- _WHAT TO PRODUCE_: Nothing but the lines from the one containing "Where should I" to the end of the data should be copied, exactly, and the pictures stay out.

- _Records from a dataset_:
********

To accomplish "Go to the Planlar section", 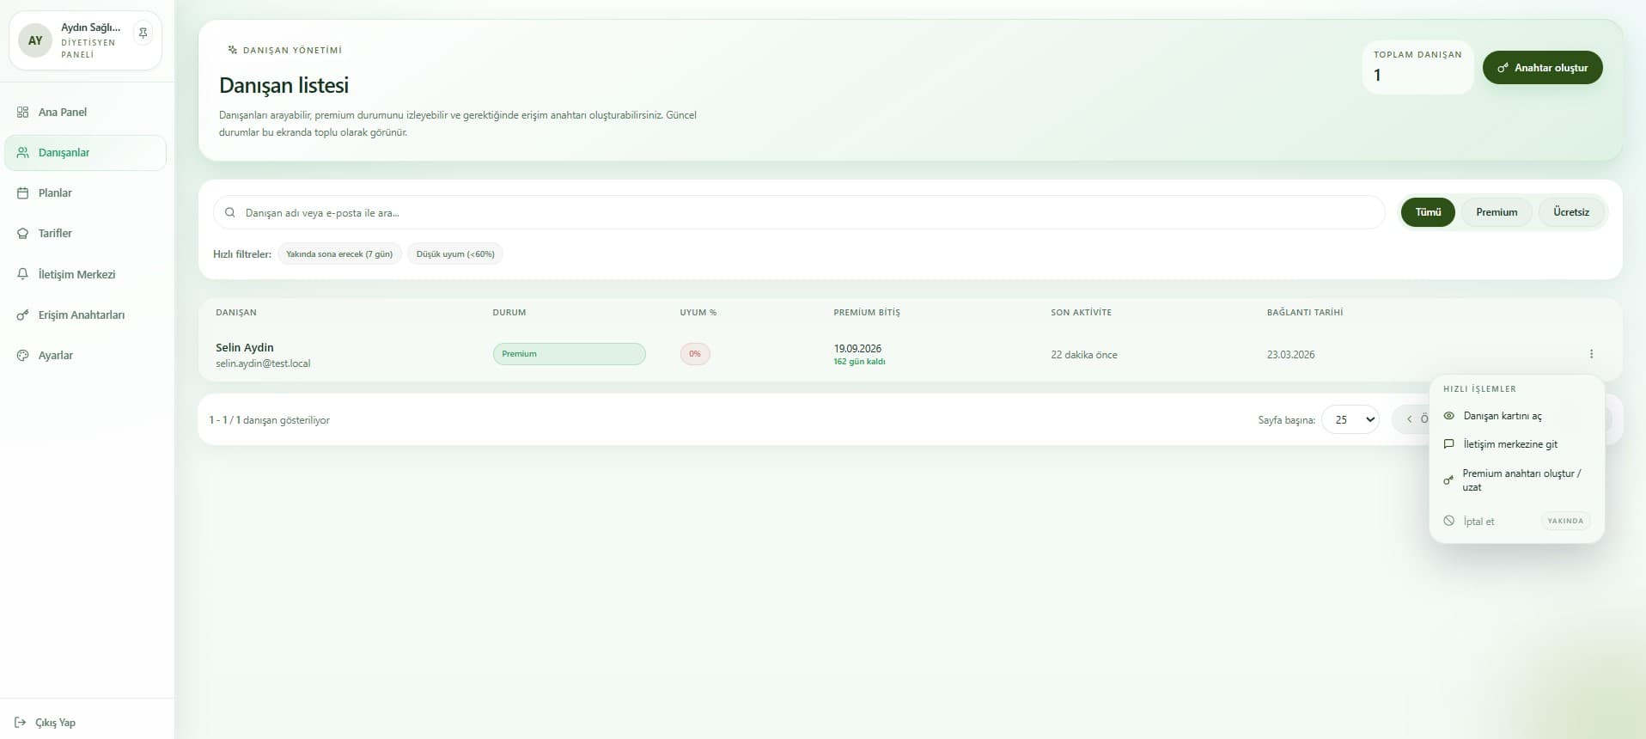I will tap(55, 192).
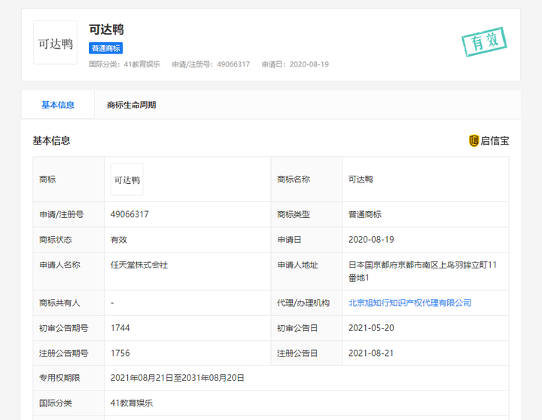Open the 北京旭知行知识产权代理有限公司 agency link
542x420 pixels.
[x=410, y=302]
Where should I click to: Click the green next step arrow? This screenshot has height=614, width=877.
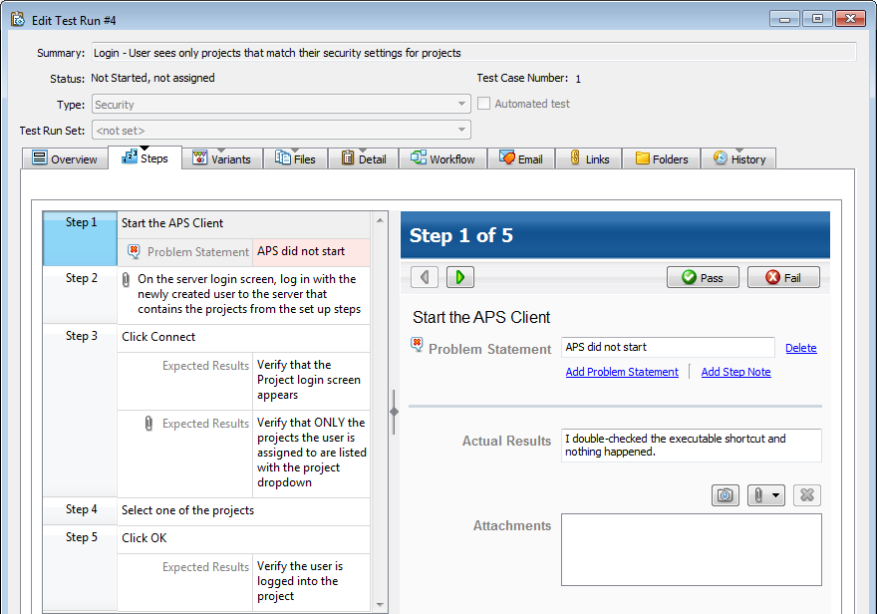pos(459,277)

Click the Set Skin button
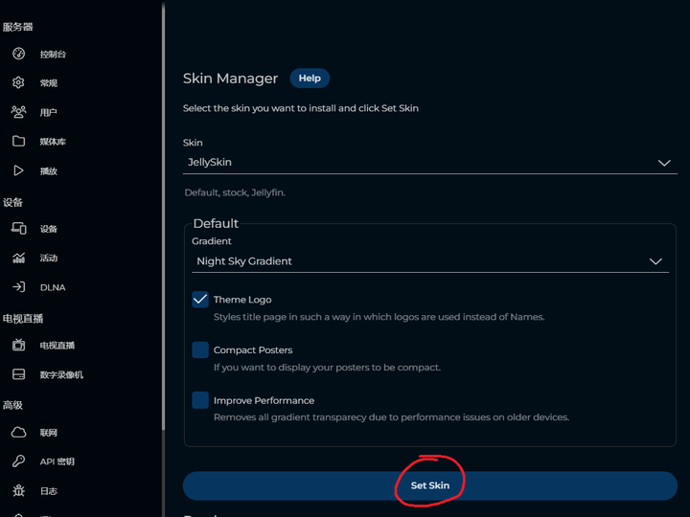pos(430,485)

********

- _EXERCISE OUTPUT_:
Where should I click to: Click the green next step arrow? This screenshot has height=614, width=877.
pos(459,277)

Click the Set Skin button
pos(430,485)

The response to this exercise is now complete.